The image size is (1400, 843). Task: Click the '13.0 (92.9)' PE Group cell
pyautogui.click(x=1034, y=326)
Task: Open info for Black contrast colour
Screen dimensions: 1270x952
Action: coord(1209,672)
▬▬▬▬▬▬
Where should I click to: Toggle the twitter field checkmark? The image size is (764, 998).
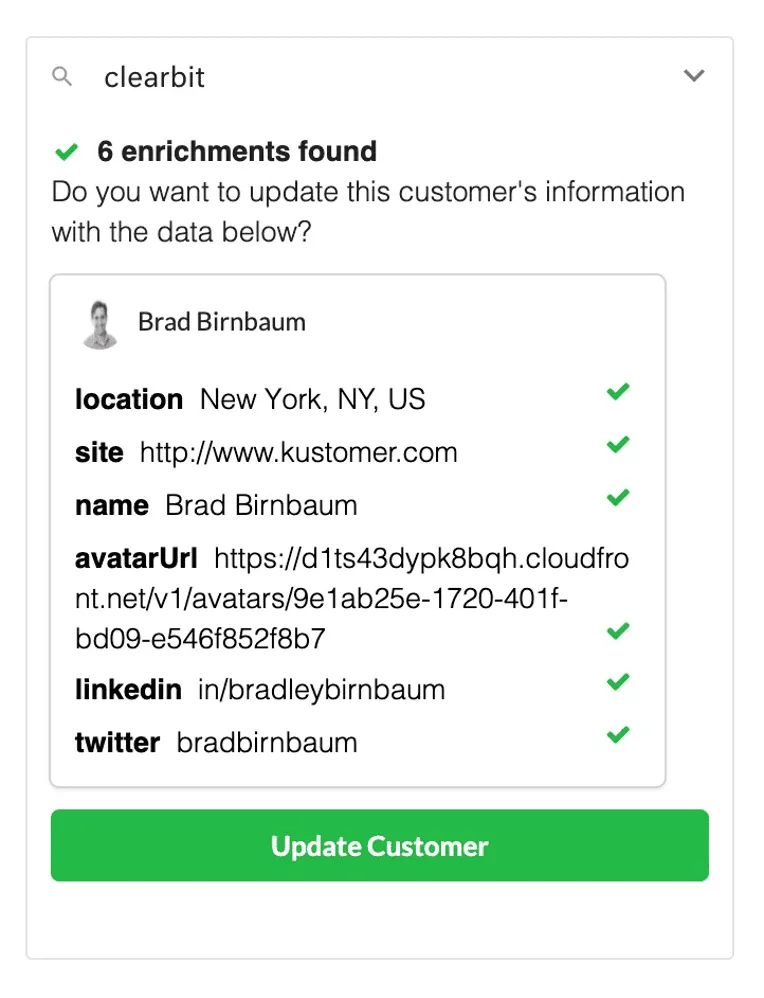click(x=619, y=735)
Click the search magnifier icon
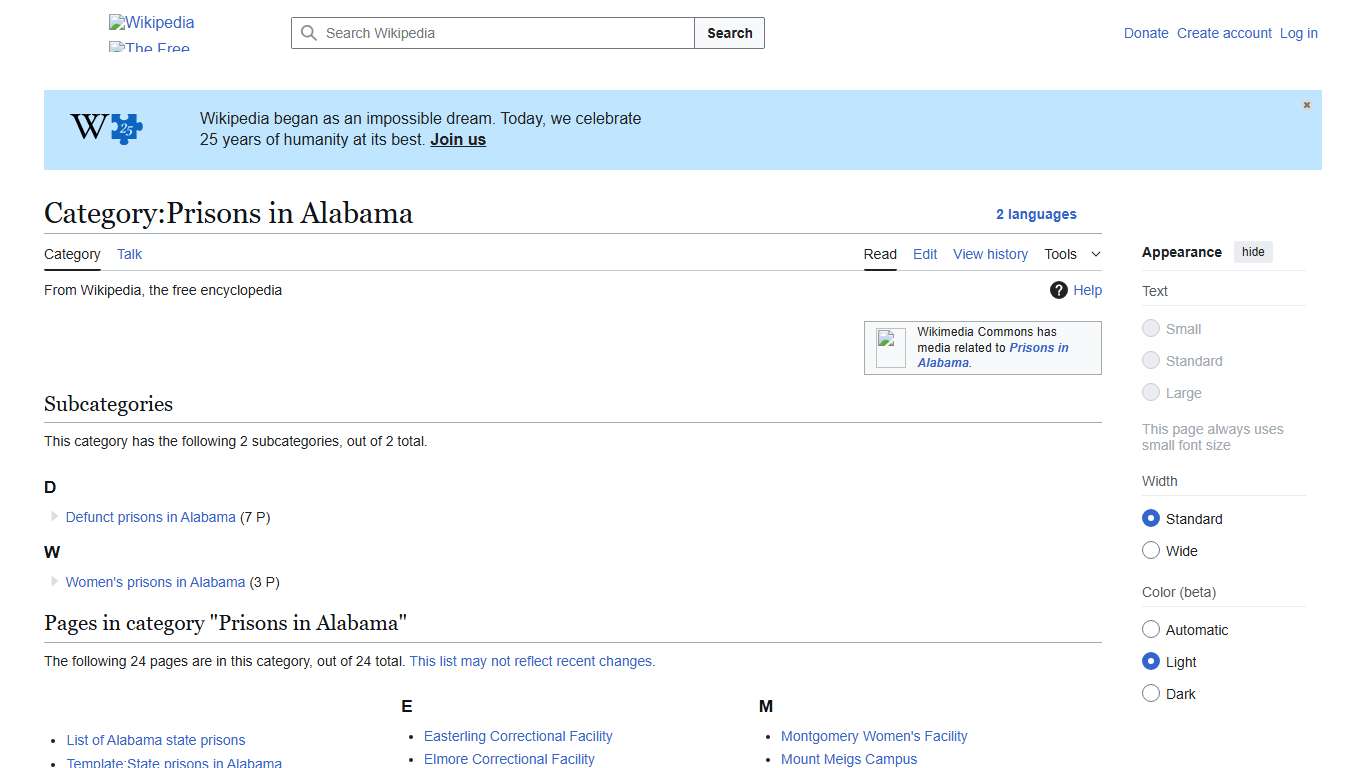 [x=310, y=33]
▬▬▬▬▬▬
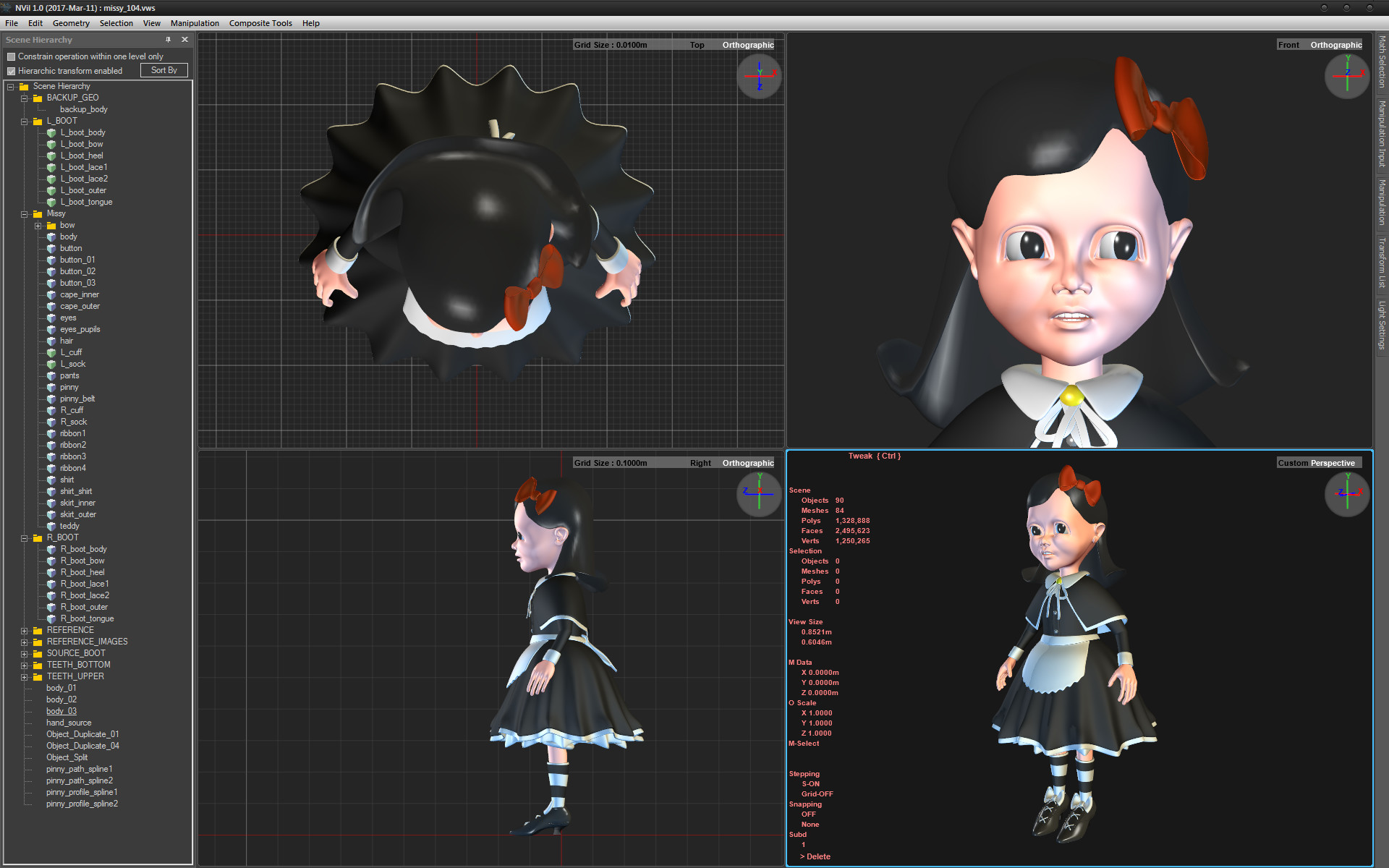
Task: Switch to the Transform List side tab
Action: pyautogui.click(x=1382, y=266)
▬▬▬▬▬▬
• _THE TASK_
Rewrite the entries starting at the line containing "The image size is (1400, 843)." and ending after the line containing "Action: coord(1209,672)", replacing "Black" with "White" and changing nothing else.

• _OUTPUT FOR THIS EXERCISE_
The image size is (1400, 843). Task: Click the '13.0 (92.9)' PE Group cell
pyautogui.click(x=1034, y=326)
Task: Open info for White contrast colour
Screen dimensions: 1270x952
Action: coord(1209,672)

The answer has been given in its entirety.